Entries taken from a collection:
##############################

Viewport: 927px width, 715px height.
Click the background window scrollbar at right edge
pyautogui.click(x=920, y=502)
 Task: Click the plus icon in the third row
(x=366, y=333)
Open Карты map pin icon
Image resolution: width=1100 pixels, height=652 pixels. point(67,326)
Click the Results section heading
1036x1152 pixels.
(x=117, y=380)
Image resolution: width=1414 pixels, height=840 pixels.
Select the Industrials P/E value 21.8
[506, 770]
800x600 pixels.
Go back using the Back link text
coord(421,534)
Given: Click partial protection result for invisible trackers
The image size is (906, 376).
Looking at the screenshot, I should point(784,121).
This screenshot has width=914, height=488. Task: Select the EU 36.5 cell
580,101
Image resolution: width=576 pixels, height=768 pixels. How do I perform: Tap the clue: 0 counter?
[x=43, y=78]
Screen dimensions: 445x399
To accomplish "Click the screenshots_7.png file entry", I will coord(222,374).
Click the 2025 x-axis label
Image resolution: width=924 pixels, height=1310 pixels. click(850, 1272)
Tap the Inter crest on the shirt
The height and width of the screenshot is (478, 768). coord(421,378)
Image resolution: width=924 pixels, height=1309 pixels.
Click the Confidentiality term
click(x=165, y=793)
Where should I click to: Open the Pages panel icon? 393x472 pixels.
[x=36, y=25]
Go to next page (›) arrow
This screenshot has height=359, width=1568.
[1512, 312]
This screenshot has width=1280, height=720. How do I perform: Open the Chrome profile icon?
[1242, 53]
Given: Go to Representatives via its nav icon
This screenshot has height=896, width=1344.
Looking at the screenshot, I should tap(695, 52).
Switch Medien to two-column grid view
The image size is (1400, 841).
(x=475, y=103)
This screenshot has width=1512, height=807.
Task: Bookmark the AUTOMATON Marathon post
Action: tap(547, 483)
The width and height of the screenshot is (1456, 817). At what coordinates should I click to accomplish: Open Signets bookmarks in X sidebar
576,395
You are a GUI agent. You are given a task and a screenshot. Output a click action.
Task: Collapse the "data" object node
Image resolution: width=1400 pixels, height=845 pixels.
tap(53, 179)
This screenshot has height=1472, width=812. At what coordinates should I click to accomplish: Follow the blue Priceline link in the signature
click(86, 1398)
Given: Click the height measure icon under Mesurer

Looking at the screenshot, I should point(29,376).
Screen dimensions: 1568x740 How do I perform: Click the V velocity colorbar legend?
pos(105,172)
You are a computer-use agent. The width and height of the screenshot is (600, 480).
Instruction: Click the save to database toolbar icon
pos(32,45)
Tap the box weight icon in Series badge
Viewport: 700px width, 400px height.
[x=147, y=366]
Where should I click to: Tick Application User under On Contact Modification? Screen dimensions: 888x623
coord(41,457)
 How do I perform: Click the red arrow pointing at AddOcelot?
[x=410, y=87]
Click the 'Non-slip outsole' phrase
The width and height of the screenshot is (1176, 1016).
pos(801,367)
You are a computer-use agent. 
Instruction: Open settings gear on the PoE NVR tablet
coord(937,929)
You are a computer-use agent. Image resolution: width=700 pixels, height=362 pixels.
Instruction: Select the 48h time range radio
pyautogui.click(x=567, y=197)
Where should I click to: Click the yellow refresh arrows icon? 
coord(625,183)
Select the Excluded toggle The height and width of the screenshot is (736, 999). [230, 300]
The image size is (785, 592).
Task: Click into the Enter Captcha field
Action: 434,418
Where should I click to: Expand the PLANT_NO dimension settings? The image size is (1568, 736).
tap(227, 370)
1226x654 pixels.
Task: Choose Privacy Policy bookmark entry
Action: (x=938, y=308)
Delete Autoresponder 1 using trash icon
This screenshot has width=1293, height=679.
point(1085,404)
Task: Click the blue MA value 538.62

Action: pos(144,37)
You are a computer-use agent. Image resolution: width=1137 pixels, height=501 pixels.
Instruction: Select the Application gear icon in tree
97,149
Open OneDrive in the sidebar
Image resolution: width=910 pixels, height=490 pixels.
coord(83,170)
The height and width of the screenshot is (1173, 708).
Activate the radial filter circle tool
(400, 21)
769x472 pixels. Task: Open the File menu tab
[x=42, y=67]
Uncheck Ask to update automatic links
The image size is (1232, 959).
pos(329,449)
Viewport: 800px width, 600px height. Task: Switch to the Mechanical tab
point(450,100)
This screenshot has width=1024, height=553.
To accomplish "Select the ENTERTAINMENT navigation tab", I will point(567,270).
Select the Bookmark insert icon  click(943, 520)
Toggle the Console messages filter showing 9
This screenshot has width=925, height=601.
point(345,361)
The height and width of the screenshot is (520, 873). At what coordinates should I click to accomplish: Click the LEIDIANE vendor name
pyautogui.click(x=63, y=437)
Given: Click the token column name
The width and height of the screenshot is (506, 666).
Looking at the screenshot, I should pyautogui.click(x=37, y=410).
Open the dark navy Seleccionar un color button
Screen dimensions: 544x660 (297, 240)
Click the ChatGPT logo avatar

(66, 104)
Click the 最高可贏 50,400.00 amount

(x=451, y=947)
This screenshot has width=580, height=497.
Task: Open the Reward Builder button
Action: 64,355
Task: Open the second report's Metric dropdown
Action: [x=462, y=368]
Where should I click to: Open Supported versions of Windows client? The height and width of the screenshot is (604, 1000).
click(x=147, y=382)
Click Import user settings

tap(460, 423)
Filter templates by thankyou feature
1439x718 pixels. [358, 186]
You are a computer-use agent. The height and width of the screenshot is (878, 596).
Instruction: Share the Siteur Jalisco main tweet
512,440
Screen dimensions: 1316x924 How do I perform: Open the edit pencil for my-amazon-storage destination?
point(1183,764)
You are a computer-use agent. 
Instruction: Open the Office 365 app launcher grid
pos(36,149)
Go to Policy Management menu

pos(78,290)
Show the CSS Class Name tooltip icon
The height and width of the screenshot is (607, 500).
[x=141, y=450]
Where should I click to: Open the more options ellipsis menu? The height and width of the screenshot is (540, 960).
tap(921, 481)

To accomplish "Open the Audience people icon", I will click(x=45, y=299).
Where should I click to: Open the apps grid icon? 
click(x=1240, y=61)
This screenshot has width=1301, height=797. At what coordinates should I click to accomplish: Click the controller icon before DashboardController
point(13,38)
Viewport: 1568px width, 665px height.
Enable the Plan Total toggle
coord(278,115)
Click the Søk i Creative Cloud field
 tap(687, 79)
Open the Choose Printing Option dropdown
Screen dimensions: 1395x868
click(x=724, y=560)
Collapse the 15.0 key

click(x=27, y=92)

##############################

What is needed is a full, exact copy of the records.

Viewport: 927px width, 715px height.
Click the background window scrollbar at right edge
pyautogui.click(x=920, y=502)
 Task: Click the plus icon in the third row
(x=366, y=333)
Open Карты map pin icon
Image resolution: width=1100 pixels, height=652 pixels. point(67,326)
Click the Results section heading
1036x1152 pixels.
(x=117, y=380)
Image resolution: width=1414 pixels, height=840 pixels.
Select the Industrials P/E value 21.8
[506, 770]
800x600 pixels.
Go back using the Back link text
coord(421,534)
Given: Click partial protection result for invisible trackers
The image size is (906, 376).
Looking at the screenshot, I should point(784,121).
This screenshot has width=914, height=488. Task: Select the EU 36.5 cell
580,101
Image resolution: width=576 pixels, height=768 pixels. How do I perform: Tap the clue: 0 counter?
[x=43, y=78]
Screen dimensions: 445x399
To accomplish "Click the screenshots_7.png file entry", I will coord(222,374).
Click the 2025 x-axis label
Image resolution: width=924 pixels, height=1310 pixels. click(850, 1272)
Tap the Inter crest on the shirt
The height and width of the screenshot is (478, 768). coord(421,378)
Image resolution: width=924 pixels, height=1309 pixels.
Click the Confidentiality term
click(x=165, y=793)
Where should I click to: Open the Pages panel icon? 393x472 pixels.
[x=36, y=25]
Go to next page (›) arrow
This screenshot has height=359, width=1568.
[1512, 312]
This screenshot has width=1280, height=720. How do I perform: Open the Chrome profile icon?
[1242, 53]
Given: Go to Representatives via its nav icon
This screenshot has height=896, width=1344.
Looking at the screenshot, I should tap(695, 52).
Switch Medien to two-column grid view
The image size is (1400, 841).
(x=475, y=103)
This screenshot has width=1512, height=807.
Task: Bookmark the AUTOMATON Marathon post
Action: tap(547, 483)
The width and height of the screenshot is (1456, 817). At what coordinates should I click to accomplish: Open Signets bookmarks in X sidebar
576,395
You are a GUI agent. You are given a task and a screenshot. Output a click action.
Task: Collapse the "data" object node
Image resolution: width=1400 pixels, height=845 pixels.
tap(53, 179)
This screenshot has height=1472, width=812. At what coordinates should I click to accomplish: Follow the blue Priceline link in the signature
click(86, 1398)
Given: Click the height measure icon under Mesurer

Looking at the screenshot, I should point(29,376).
Screen dimensions: 1568x740 How do I perform: Click the V velocity colorbar legend?
pos(105,172)
You are a computer-use agent. The width and height of the screenshot is (600, 480).
Instruction: Click the save to database toolbar icon
pos(32,45)
Tap the box weight icon in Series badge
Viewport: 700px width, 400px height.
[x=147, y=366]
Where should I click to: Tick Application User under On Contact Modification? Screen dimensions: 888x623
coord(41,457)
 How do I perform: Click the red arrow pointing at AddOcelot?
[x=410, y=87]
Click the 'Non-slip outsole' phrase
The width and height of the screenshot is (1176, 1016).
pos(801,367)
You are a computer-use agent. 
Instruction: Open settings gear on the PoE NVR tablet
coord(937,929)
You are a computer-use agent. Image resolution: width=700 pixels, height=362 pixels.
Instruction: Select the 48h time range radio
pyautogui.click(x=567, y=197)
Where should I click to: Click the yellow refresh arrows icon? 
coord(625,183)
Select the Excluded toggle The height and width of the screenshot is (736, 999). [230, 300]
The image size is (785, 592).
Task: Click into the Enter Captcha field
Action: 434,418
Where should I click to: Expand the PLANT_NO dimension settings? The image size is (1568, 736).
tap(227, 370)
1226x654 pixels.
Task: Choose Privacy Policy bookmark entry
Action: (x=938, y=308)
Delete Autoresponder 1 using trash icon
This screenshot has width=1293, height=679.
point(1085,404)
Task: Click the blue MA value 538.62

Action: pos(144,37)
You are a computer-use agent. Image resolution: width=1137 pixels, height=501 pixels.
Instruction: Select the Application gear icon in tree
97,149
Open OneDrive in the sidebar
Image resolution: width=910 pixels, height=490 pixels.
coord(83,170)
The height and width of the screenshot is (1173, 708).
Activate the radial filter circle tool
(400, 21)
769x472 pixels. Task: Open the File menu tab
[x=42, y=67]
Uncheck Ask to update automatic links
The image size is (1232, 959).
pos(329,449)
Viewport: 800px width, 600px height. Task: Switch to the Mechanical tab
point(450,100)
This screenshot has width=1024, height=553.
To accomplish "Select the ENTERTAINMENT navigation tab", I will point(567,270).
Select the Bookmark insert icon  click(943, 520)
Toggle the Console messages filter showing 9
This screenshot has width=925, height=601.
point(345,361)
The height and width of the screenshot is (520, 873). At what coordinates should I click to accomplish: Click the LEIDIANE vendor name
pyautogui.click(x=63, y=437)
Given: Click the token column name
The width and height of the screenshot is (506, 666).
Looking at the screenshot, I should pyautogui.click(x=37, y=410).
Open the dark navy Seleccionar un color button
Screen dimensions: 544x660 (297, 240)
Click the ChatGPT logo avatar

(66, 104)
Click the 最高可贏 50,400.00 amount

(x=451, y=947)
This screenshot has width=580, height=497.
Task: Open the Reward Builder button
Action: 64,355
Task: Open the second report's Metric dropdown
Action: [x=462, y=368]
Where should I click to: Open Supported versions of Windows client? The height and width of the screenshot is (604, 1000).
click(x=147, y=382)
Click Import user settings

tap(460, 423)
Filter templates by thankyou feature
1439x718 pixels. [358, 186]
You are a computer-use agent. The height and width of the screenshot is (878, 596).
Instruction: Share the Siteur Jalisco main tweet
512,440
Screen dimensions: 1316x924 How do I perform: Open the edit pencil for my-amazon-storage destination?
point(1183,764)
You are a computer-use agent. 
Instruction: Open the Office 365 app launcher grid
pos(36,149)
Go to Policy Management menu

pos(78,290)
Show the CSS Class Name tooltip icon
The height and width of the screenshot is (607, 500).
[x=141, y=450]
Where should I click to: Open the more options ellipsis menu? The height and width of the screenshot is (540, 960).
tap(921, 481)

To accomplish "Open the Audience people icon", I will click(x=45, y=299).
Where should I click to: Open the apps grid icon? 
click(x=1240, y=61)
This screenshot has width=1301, height=797. At what coordinates should I click to accomplish: Click the controller icon before DashboardController
point(13,38)
Viewport: 1568px width, 665px height.
Enable the Plan Total toggle
coord(278,115)
Click the Søk i Creative Cloud field
 tap(687, 79)
Open the Choose Printing Option dropdown
Screen dimensions: 1395x868
click(x=724, y=560)
Collapse the 15.0 key

click(x=27, y=92)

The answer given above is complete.